EXCERPT PROVIDED start

AC, DC, and Subway Power

A rotary converter (click here for enlargement of photo), or synchronous converter, is a large, rotating electromechanical device, like a motor or a generator, formerly used to convert alternating current (AC) to direct current (DC). Not merely like a motor or a generator, or even comprising a pairing of each, the rotary converter is actually both at once, a diabolically ingenious hybrid of an AC motor and a DC generator (dynamo). Unlike a motor, it turns no load, and unlike a generator, it is turned by no engine -- it just sits there and turns, its own load and engine, producing noise, heat, dust, expense, and DC. (The photo to the left, as well as the other photos on this page, were taken at IRT Substation 21 by, and included with the kind permission of, David M. Rosenthal. Click on that link to see the whole set.)

DC was preferred for electric traction for most of this century because the speed of direct current motors can be controlled by varying the current and voltage applied to them, which is a key desideratum for vehicle propulsion. AC motors, invented by the Serbian-American genius Nikola Tesla (1856-1943), operate on a fundamentally different principle, and must rotate in sympathetic synchrony with the generator producing the current (or a fixed multiple or submultiple of its speed, depending upon the design of each). While in recent years ingenious solid-state "cycle chopping" and other advanced techniques have afforded significant additional flexibility in the control of AC motors, they were not available when the three divisions of the New York Subway, and most other classic transit systems, were built.

EXCERPT PROVIDED end
PROVIDED DATA start

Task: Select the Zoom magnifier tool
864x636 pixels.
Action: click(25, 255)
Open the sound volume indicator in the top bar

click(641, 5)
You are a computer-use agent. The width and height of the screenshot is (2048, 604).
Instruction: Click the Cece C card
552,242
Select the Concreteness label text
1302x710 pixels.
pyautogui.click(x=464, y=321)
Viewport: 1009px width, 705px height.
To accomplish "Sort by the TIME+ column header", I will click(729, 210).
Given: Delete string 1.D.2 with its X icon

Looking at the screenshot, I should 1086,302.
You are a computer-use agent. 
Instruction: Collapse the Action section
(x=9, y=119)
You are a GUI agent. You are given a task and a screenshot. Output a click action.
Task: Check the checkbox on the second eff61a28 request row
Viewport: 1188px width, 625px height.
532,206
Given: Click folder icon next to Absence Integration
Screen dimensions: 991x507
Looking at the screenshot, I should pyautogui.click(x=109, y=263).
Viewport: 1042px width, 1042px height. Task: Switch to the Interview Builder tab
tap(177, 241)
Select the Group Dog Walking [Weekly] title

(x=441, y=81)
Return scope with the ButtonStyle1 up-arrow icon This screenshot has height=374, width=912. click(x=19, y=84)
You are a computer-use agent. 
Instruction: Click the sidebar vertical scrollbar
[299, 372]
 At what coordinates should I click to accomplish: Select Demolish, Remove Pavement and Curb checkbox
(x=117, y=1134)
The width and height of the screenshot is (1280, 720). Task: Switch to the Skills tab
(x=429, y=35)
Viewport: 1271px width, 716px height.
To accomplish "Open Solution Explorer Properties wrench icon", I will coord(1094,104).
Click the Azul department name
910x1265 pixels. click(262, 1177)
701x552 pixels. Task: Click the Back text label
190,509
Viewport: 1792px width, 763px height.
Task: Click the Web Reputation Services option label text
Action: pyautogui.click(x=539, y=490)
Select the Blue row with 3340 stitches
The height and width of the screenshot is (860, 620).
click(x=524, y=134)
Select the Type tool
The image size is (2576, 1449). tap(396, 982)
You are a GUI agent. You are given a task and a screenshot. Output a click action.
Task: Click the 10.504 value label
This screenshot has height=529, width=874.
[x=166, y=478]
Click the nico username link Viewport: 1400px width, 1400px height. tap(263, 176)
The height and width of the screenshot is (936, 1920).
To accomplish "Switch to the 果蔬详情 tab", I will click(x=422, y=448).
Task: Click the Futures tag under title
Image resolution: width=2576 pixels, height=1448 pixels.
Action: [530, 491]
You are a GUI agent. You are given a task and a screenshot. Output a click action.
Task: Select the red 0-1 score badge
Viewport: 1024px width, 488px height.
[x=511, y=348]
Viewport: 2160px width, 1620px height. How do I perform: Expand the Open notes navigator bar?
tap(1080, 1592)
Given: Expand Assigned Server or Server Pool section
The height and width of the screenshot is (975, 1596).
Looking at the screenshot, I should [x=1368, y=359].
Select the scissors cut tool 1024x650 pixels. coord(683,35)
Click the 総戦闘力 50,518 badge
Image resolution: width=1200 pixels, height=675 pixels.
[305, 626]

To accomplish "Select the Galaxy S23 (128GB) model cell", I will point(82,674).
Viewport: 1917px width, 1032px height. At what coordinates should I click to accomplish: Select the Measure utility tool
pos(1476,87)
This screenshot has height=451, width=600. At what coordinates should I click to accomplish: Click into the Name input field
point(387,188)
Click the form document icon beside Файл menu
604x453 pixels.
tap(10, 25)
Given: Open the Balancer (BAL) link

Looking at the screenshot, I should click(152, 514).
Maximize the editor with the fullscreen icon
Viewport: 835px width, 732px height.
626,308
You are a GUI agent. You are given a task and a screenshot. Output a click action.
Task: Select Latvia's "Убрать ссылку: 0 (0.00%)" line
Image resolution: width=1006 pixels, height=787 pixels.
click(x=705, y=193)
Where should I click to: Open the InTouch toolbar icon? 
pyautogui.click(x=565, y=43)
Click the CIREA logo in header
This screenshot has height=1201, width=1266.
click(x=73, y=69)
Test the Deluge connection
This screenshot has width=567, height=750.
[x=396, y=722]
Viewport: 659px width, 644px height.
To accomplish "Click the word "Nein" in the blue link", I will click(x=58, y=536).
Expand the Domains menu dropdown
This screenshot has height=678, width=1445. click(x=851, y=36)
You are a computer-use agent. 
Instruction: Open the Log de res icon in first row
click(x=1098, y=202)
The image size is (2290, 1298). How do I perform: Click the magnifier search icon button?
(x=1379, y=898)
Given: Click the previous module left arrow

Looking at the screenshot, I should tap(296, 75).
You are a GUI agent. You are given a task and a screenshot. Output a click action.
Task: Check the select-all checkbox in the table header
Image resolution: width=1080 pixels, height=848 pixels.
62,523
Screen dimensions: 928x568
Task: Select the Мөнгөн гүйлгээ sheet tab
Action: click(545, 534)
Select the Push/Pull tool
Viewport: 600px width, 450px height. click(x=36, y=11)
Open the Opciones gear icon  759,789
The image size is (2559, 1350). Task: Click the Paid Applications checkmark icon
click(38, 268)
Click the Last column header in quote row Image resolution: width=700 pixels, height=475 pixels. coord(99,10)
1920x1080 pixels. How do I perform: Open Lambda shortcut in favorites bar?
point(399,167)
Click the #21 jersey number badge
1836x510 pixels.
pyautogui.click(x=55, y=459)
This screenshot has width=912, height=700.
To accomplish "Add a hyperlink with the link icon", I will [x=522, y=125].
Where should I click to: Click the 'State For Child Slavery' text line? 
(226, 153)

PROVIDED DATA end

**YOUR GOAL:**
According to the subway power excerpt above, what does the rotary converter produce as it sits and turns? List everything named.

**RESULT OF THIS TASK:**
- Noise
- Heat
- Dust
- Expense
- DC